Page:
LipGAN: Speech to Lip Sync Generation

(Presentation Video) (Presentation Slides) (Pdf)

Motivation

While the manipulation of media is not a new phenomenon, highly realistic forms of synthetic media, i.e. realistic photo, audio, and video, are hitting the mainstream. A growing number of research has been conducted on this topic, including the synthesization of life-like talking face videos, also known as Audio Deepfakes. Prajwal et al. proposed a new approach in digital communication that was coined "Face-to-Face Translation”; by feeding in a static image or video of a person and a target audio file, one can produce talking face videos with natural lip and face synchronization. The idea behind this approach is to utilize a generative adversarial network (GAN) to generate face images conditioned on the audio input while also checking whether the generated frame and audio are synchronized.

Broad applications of this task include realistic foreign language dubbing in movies, CGI animation, conversational agents in telecommuting or distance education, and gaming. In this work, we explore this audio deepfake model, LipGAN, and attempt to improve upon its limitations.

Fig.1: Example result obtained by LipGAN method. Model can accept still images or videos and a target audio file. Outputs a talking face video.

Previous Work

ObamaNet

ObamaNet [13] takes in text as an input and creates the corresponding speech and a synchronized lip-sync video. This model relies on fully trainable neural models. It uses a text-to-speech network, a time-delayed long short-term memory (LSTM) recurrent neural network to generate keypoints of the mouth that are synced to the audio, and a network used to generate video frames that are conditioned on the mouth keypoints. Since this network is only trained on one speaker it can not be used for new speakers or voices.

Paper Link

Text-based Editing of Talking-Head Video

This network [14] takes in both a video recording of a talking head as well as a transcript of the speech with edit operations specified. The inputs are processed in five stages:

Transcript alignment to the video at the level of phonemes
A 3D parametric head model is registered with the video
A Viseme search is preformed to find the best match between the phonemes in the edit and the phonemes in the input video
Blending of the parameters of the 3D head model
Render the resulting video

Paper Link

Neural Voice Puppetry

This network [15] takes in an audio sequence and generates an output video of a person that is in sync with the audio. This method first learns speaker-independent features and then learns a rendoring map. This method can be generalized across different speakers and can use voices of unknown sources as well as synthetic voices.

Dataset entries:
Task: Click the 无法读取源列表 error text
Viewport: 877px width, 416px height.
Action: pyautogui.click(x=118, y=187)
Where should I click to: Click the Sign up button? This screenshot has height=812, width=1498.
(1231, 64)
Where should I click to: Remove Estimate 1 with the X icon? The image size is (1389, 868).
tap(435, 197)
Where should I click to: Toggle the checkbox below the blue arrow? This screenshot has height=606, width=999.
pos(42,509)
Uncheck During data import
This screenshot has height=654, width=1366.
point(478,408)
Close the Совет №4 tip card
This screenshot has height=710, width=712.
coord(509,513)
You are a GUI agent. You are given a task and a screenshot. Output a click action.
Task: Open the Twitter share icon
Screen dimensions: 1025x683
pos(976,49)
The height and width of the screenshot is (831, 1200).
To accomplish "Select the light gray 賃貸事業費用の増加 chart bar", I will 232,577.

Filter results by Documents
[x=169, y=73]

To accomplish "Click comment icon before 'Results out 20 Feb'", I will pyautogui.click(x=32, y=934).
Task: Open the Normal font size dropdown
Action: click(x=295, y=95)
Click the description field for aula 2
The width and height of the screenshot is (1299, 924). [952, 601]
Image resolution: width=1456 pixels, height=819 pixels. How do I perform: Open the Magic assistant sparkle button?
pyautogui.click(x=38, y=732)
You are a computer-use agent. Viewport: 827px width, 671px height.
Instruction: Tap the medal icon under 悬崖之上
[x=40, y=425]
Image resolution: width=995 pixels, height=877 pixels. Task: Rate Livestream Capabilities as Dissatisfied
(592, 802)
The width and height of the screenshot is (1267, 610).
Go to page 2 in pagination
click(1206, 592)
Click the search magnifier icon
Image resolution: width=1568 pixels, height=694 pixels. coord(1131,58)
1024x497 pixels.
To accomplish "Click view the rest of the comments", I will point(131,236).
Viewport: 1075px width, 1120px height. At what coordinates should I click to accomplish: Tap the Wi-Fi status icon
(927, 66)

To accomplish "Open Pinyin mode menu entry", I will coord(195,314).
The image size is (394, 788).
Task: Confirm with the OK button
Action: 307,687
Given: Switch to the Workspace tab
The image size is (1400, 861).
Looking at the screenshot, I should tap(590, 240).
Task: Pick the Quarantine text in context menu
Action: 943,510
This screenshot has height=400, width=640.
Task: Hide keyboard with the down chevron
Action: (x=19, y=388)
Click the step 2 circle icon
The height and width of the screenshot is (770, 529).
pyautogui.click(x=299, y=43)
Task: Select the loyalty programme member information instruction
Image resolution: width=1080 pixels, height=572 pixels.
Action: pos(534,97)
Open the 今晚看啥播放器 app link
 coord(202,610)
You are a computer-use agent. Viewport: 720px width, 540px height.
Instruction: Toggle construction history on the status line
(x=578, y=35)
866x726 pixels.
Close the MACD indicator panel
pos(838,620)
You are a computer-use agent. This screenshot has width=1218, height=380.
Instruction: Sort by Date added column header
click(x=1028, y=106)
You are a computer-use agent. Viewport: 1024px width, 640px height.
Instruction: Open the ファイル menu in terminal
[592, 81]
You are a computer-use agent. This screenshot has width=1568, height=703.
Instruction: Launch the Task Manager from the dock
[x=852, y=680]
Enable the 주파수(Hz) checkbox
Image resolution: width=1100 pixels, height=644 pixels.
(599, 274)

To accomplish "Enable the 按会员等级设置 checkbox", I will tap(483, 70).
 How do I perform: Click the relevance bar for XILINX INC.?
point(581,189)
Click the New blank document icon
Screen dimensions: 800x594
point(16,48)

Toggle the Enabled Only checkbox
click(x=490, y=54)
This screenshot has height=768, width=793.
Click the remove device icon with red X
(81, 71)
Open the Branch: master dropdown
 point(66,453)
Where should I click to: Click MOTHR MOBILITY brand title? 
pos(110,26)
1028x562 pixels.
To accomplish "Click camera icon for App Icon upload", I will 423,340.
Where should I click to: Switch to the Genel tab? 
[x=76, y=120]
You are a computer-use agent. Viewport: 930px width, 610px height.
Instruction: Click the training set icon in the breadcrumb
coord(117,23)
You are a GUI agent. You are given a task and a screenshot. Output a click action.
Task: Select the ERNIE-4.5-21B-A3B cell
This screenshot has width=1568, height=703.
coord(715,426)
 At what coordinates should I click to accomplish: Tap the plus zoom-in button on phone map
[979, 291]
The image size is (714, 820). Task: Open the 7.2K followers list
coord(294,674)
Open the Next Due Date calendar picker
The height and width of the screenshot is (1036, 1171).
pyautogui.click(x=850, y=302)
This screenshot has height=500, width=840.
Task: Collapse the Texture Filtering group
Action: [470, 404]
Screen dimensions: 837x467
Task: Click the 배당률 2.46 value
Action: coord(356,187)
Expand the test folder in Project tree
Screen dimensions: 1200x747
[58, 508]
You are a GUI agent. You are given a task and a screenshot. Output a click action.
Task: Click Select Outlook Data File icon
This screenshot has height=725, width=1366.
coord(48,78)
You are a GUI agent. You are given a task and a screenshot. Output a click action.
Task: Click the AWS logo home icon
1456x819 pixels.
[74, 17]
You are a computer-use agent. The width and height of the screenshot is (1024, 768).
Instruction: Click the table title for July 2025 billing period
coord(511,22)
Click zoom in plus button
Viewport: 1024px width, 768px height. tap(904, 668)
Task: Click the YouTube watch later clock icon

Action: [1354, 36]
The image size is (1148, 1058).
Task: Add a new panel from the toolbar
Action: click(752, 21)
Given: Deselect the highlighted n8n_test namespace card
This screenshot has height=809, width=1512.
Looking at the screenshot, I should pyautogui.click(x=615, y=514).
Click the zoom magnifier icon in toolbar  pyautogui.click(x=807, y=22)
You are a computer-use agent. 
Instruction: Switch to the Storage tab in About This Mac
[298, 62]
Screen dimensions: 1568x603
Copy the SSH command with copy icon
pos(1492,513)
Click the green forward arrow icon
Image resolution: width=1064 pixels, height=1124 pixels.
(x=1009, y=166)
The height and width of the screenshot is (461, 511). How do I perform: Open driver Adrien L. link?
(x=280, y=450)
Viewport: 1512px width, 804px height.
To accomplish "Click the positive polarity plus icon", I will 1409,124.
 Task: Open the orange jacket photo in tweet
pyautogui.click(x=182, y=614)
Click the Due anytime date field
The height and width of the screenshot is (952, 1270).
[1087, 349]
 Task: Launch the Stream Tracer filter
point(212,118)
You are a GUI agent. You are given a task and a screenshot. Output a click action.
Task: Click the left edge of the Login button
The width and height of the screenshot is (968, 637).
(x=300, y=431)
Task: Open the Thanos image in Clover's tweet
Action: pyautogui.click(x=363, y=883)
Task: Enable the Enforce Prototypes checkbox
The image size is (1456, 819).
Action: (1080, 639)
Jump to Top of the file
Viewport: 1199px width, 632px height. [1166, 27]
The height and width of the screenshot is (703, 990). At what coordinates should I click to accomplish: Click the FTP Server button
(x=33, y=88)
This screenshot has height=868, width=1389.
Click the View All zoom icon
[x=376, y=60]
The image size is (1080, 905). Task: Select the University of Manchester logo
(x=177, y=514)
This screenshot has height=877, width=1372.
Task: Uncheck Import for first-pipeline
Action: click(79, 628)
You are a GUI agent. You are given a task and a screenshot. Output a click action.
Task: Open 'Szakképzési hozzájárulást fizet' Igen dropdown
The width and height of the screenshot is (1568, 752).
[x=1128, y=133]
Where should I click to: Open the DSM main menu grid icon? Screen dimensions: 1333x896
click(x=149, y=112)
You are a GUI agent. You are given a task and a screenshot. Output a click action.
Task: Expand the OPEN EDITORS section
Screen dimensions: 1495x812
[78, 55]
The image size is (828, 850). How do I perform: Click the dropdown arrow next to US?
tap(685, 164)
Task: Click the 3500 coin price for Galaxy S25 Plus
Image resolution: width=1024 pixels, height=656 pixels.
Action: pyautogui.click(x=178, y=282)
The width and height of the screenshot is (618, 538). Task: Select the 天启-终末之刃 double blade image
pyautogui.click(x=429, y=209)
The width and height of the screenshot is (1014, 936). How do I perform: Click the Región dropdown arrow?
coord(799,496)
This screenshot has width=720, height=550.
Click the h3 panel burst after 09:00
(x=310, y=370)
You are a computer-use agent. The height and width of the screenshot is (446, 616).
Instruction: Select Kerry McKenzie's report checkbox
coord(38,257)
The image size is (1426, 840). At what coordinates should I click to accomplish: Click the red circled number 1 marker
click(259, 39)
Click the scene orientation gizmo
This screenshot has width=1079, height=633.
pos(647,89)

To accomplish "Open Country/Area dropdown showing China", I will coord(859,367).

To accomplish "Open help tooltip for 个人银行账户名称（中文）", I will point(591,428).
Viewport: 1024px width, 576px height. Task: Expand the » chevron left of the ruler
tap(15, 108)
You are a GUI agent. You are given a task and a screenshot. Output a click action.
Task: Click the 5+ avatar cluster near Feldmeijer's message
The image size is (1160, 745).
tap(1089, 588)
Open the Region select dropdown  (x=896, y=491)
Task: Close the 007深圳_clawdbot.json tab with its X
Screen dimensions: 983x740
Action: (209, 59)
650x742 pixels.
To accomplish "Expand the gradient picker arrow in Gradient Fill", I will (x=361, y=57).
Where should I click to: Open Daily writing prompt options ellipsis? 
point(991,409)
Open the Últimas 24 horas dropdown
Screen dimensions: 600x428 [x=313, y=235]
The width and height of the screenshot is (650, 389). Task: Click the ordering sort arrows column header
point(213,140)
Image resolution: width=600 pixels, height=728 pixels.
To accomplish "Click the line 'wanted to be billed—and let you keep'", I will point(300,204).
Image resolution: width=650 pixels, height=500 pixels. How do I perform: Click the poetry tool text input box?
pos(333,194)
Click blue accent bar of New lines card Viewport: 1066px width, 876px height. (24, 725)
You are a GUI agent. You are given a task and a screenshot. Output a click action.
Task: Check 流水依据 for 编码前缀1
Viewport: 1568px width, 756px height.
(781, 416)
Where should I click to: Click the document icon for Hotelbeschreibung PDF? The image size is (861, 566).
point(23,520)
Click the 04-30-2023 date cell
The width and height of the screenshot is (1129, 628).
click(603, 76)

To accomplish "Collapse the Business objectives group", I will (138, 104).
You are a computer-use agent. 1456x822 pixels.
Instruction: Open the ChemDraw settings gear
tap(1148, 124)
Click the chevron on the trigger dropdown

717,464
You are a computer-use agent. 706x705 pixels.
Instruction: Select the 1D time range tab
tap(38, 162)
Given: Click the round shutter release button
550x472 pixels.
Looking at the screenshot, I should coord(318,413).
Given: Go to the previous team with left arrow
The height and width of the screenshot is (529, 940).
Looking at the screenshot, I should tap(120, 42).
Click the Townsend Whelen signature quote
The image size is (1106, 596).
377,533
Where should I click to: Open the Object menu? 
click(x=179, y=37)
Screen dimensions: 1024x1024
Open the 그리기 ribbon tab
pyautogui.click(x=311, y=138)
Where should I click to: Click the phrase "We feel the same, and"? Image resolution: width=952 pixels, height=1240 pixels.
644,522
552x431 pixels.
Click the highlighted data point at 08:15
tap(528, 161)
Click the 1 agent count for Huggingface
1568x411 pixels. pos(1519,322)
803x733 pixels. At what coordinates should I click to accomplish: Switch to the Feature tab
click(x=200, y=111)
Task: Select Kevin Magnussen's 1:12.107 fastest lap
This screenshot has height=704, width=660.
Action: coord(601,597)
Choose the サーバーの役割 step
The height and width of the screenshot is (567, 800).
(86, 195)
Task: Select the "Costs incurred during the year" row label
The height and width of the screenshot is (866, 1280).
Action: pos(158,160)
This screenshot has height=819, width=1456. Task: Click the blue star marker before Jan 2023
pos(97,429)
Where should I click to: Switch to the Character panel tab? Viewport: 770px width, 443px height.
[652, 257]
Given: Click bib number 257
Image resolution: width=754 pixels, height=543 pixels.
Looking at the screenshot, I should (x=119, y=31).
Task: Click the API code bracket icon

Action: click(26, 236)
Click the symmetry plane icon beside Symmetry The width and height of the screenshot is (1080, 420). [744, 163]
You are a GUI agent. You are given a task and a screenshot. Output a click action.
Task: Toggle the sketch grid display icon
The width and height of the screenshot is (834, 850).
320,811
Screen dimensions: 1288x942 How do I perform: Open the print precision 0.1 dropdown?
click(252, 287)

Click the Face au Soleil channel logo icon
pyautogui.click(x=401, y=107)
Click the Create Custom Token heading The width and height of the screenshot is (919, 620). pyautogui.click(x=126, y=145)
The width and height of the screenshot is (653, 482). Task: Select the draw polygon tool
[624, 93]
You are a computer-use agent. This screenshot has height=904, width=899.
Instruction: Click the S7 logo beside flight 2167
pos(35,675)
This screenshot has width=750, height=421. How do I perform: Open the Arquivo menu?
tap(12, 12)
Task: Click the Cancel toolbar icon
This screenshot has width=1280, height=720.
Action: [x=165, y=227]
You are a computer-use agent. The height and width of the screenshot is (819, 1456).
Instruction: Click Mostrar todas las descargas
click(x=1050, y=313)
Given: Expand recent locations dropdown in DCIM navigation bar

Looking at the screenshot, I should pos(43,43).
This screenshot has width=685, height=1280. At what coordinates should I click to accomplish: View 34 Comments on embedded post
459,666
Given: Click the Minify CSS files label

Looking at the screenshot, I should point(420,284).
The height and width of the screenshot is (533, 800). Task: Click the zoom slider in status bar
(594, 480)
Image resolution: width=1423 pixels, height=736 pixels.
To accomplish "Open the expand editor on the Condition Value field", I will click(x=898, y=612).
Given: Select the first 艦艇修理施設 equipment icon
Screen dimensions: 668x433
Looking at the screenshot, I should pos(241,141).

What you will do:
• A. According to the LipGAN page, why can't ObamaNet be used for new speakers or voices? Answer in one to three sentences.
• B. Please say whether each statement agrees with the LipGAN page. Answer yes or no, and quote the words from the page that decide it.
(i) Neural Voice Puppetry can work with synthetic voices.
(ii) Text-based Editing of Talking-Head Video processes its inputs in three stages.
(iii) ObamaNet takes audio as its input.
The listing isn't needed for these tasks.

Final results:
• A. ObamaNet can't be used for new speakers or voices because the network is trained on only one speaker.

• B.
(i) Yes: "can use voices of unknown sources as well as synthetic voices"
(ii) No: "The inputs are processed in five stages"
(iii) No: "ObamaNet [13] takes in text as an input"